以下は、「古書の愉しみ」の第17回、トマス・リックマンの『英国建築様式を判別する試み』のページに書いたものの 一部再録です。

 ところで、私がいつも「ゴシック建築」と書かずに「ゴチック建築」と書くことに 違和感を お持ちの方も いることと思いますので、ここで 説明しておきます。ゴチック建築は、12世紀の終わりに 北フランスの、パリを中心とする イル・ド・フランス地方に生まれました。パリの北の町、今ではパリ郊外となっている サン・ドニの修道院聖堂の改築において 始まったものです。
 この様式が 13世紀に 北フランスからフランス全体に広まり、さらには ヨーロッパ全体に伝播してゆきました。つまり、「ゴチック様式」というのは フランス起源であり、フランスで発展したものです。これをフランス語では GOTHIQUE と綴り、これが英語に入って GOTHIC となりました。

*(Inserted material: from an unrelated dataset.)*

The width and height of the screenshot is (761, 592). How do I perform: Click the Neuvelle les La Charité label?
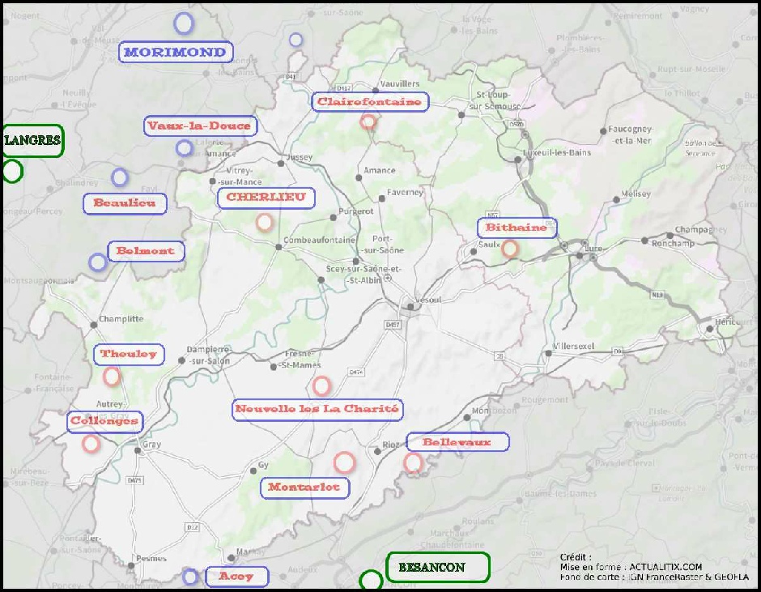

 フランス語の THI は TI と同じで、「チ」と発音します。英語では奇妙な発音をしますが、これを日本語では さらに奇妙に「シ」と表記し、そう発音するようになりました。多少なりとも フランス語をかじった者にとって、GOTHIQUE(ゴチック) を「ゴシック」などと 言ったり書いたりする気には、とても なれないのです。